▶ Written instruction
Continue the patent text on the relational messaging system from the point where it stops, writing the next part of its detailed description.

▶ Source
* begin *

Therefore, there is a need in the art for an electronic messaging system that structures emails and other electronic messages in a manner that allows the messages to be efficiently searched and analyzed.

BRIEF SUMMARY OF THE INVENTION

The above need is met by a messaging system that treats a set of related messages, such as an email string between two or more people, as a message container (200) having relational references to one or more submessages (210, 212, 214). A messaging server (112) stores the messages and submessages as discrete message components within a relational message store (116). Depending upon the embodiment, the messaging server (112) can send and receive messages in relational and/or non-relational formats.

In one embodiment, the messaging server (112) tags (516) non-relational messages with information that will assist a messaging server that receives the messages in creating relational counterparts of the messages. The formats and types of tags added to a message depend upon the format in which the message is sent. In general, the tags uniquely identify the message itself and each message component within it.

In one embodiment, the messaging server (112) processes non-relational messages it receives to create relational counterparts of the messages in the message store (116). The received messages can be tagged or untagged. For an untagged message, the messaging server (112) analyzes the message to determine whether it contains multiple submessages. For each submessage, the messaging server (112) creates a new message component within the message store (116) and/or updates the relational links in the message store to account for the received message. For a tagged message, the messaging server (112) extracts the tag information and updates the relational data in the message store (116) in response.

In one embodiment, the messaging server (112) supports relational queries on the message components in the message store (116). Such queries can be used to audit usage and/or perform a forensic analysis of the messaging system.

BRIEF DESCRIPTION OF THE DRAWINGS

FIG. 1 is a high-level block diagram illustrating an environment including an embodiment of a messaging system.

FIG. 2 is a block diagram illustrating a representation of a message exchanged according to an embodiment of the messaging system.

FIG. 3 illustrates a set of interactions that explain the relationship among messages, current submessages, and history submessages.

FIG. 4 is a high-level block diagram illustrating modules within a messaging server according to one embodiment of the messaging system.

FIG. 5 is a flow chart illustrating steps performed by the messaging server to perform upstream processing according to one embodiment.

FIG. 6 is a flow chart illustrating steps performed by the messaging server to perform downstream processing according to one embodiment.

The figures depict an embodiment of the present invention for purposes of illustration only. One skilled in the art will readily recognize from the following description that alternative embodiments of the structures and methods illustrated herein may be employed without departing from the principles of the invention described herein.

DETAILED DESCRIPTION OF THE PREFERRED EMBODIMENTS

FIG. 1 is a high-level block diagram illustrating an environment 100 including an embodiment of a messaging system. The environment 100 of FIG. 1 includes a network 110, two messaging servers 112A, 112B, and two email servers 114A, 114B. End-users use clients of the messaging 112 and email 114 servers to exchange messages with other end-users. An end-user can perform various actions on messages, including composing, sending, reading, replying to, and forwarding.

FIG. 1 and the other figures use like reference numerals to identify like elements. A letter after a reference numeral, such as “114A,” indicates that the text refers specifically to the element having that particular reference numeral. A reference numeral in the text without a following letter, such as “114,” refers to any or all of the elements in the figures bearing that reference numeral (e.g. “114” in the text refers to reference numerals “114A” or “114B” in the figures).

* end *

▶ Source material

* begin *

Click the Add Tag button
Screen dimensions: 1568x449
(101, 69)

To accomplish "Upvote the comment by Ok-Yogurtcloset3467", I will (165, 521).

* end *

▶ Output of the task
The network 110 enables data communication between and among the entities connected to the network and allows the entities to exchange messages. In one embodiment, the network 110 is the Internet. The network 110 can also utilize dedicated or private communications links that are not necessarily part of the Internet. In one embodiment, the network 110 uses standard communications technologies and/or protocols. Thus, the network 110 can include links using technologies such as Ethernet, 802.11, integrated services digital network (ISDN), digital subscriber line (DSL), asynchronous transfer mode (ATM), etc. Similarly, the networking protocols used on the network 110 can include multiprotocol label switching (MPLS), the transmission control protocol/Internet protocol (TCP/IP), the User Datagram Protocol (UDP), the hypertext transport protocol (HTTP), the simple mail transfer protocol (SMTP), and the file transfer protocol (FTP). The data exchanged over the network 110 can be represented using technologies and/or formats including the hypertext markup language (HTML), the extensible markup language (XML), etc. In addition, all or some of links can be encrypted using conventional encryption technologies such as the secure sockets layer (SSL), Secure HTTP and/or virtual private networks (VPNs). In another embodiment, the entities can use custom and/or dedicated data communications technologies instead of, or in addition to, the ones described above.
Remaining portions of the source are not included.